Fiche du chapitre 8 du livre "La connaissance philosophique" d'Hubert Grenier (grand professeur de philosophie), chapitre portant sur la vie philosophique, sur la cohérence entre vie et philosophie qui sont tout sauf deux sphères séparées à jamais.
Hubert Grenier, La connaissance philosophique
Chapitre 8 : Connaissance et vie
Discours scientiste : alors que les sciences élaborent des concepts réellement déterminants car ils construisent un
espace opérationnel où se confirme leur effectivité, la spéculation philosophique est incapable de mettre au point
les instances logiques ou expérimentales susceptibles d’assurer un contrôle de ses énoncés. La philosophie,
ignorant la vérification, ignore la vérité.
Platon répondrait que le savoir n’est pas « l’opinion + des raisons », mais que le terme de science doit être
réservé à la vérité, puisqu’elle est en droit de revendiquer le monopole du type de vérification le plus parfait, le
plus satisfaisant pour l’esprit.
Les maths ne se vérifient que par elles-mêmes. Leur vérité leur est purement intérieure, elle se réduit à de la
cohérence. Les sciences physiques reçoivent d’un au-dehors leur validation, elles la trouvent dans le
« consentement » des faits, et en dernière analyse, dans le pouvoir qu’elles nous donnent sur les phénomènes.
Bref, dans les sciences : soit la vérité est enfermée en soi, indifférente à tout ce qui ne résulte pas de ses
protocoles internes ; soit la vérité est contrainte de mendier à l’extériorité un accord toujours très restreint.
Il n’y a qu’en philosophie où le vrai brise les différentes formes de son unilatéralité, devienne actif, puissant,
pétrisse une réalité et ne s’applique à elle que pour la hausser, l’égaler à soi. Bien mieux que vérifiée, la
philosophie : vérifiante. De notre vie elle fait enfin une vraie vie, une vie que ne ronge plus aucune négation, une
vie où tout est vivant.
I. La « mort » de Socrate
La vie sans la philo, c’est penser : vivre, c’est ne pas encore mourir. Semblable vie est exténuante. Voilà pourquoi
« philosopher, c’est mourir, c’est être mort » (Phédon) : c’est mourir à cette vie qui n’était que le plus abominable
simulacre de vie, où tout ne parlait que de la mort. Nous craignions de mourir, nous ne nous apercevions pas que
déjà nous sommes morts, que c’est être mort que de craindre la mort.
Pourquoi Socrate échappe-t-il à cette peur ? Parce qu’il sait que la mort, par définition, ne peut frapper que du
mortel : la mort ne condamne à mourir enfin pour de bon en nous que ce qui en réalité était déjà mort.

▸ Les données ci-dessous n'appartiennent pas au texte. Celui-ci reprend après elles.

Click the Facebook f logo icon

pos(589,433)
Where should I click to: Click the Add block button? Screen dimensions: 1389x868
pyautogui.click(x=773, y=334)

Ce que
Socrate a préservé, c’est l’essentiel, i.e. l’unité inentamable en tant que telle, incorruptible, de son essentialité, de
sa vérité : l’homme a pour vérité d’être une âme, i.e. d’avoir en soi son principe de vie. Cette âme se compose de
deux éléments et du mélange de leur mélange : le même, condition de son unité, l’autre, condition de son
mouvement. L’âme est harmonieuse quand l’autre en elle s’ordonne sur le même ; alors elle s’anime pleinement.
Que pourrait craindre Socrate ? Simplement de n’être plus Socrate, cet homme où n’est réel que ce qui est vrai.
C’est en n’étant plus Socrate, en se déjugeant, en se reniant qu’irrémédiablement il ne serait plus. Mais sur la
vérité à laquelle il a identifié son existence, la mort est sans puissance aucune. Elle ne lui enlèvera pas une
parcelle de sa sagesse et Socrate mort restera aussi juste que Socrate vivant. La mort ne le désocratisera pas.
II. Philosophie et théorie
Il est clair que nous avons à peu près complètement perdu le sens d’une pareille réalisation philosophique. Nous
voulons bien, à la rigueur, d’une théorie mais à la condition d’en récolter au plus vite des applications pratiques
pour cette vie.
Le philosophe s’est assuré que l’âme est immortelle en considérant qu’il existe en nous une région, une sphère,
celle où la vérité reçoit accueil, indépendante des vicissitudes de la vie : faute de quelque chose d’éternel en
nous, il serait inintelligible que nous fussions capables d’intellection, que pussent trouver le moindre écho en
nous ces êtres immuables que sont les idées.
Il n’est pas exact de dire (comme on l’a fait plus haut) que Socrate ne redoute pas la mort. Énoncer que la mort
n’est pas redoutable sous-entend qu’elle est redoutée. Ce que je ne crains pas, c’est ce que d’une certaine façon
je crains : le courage est la peur surmontée. Socrate devant la mort ne fait pas preuve de courage comme un bon
guerrier, mais de philosophie. Il n’est pas devant la mort.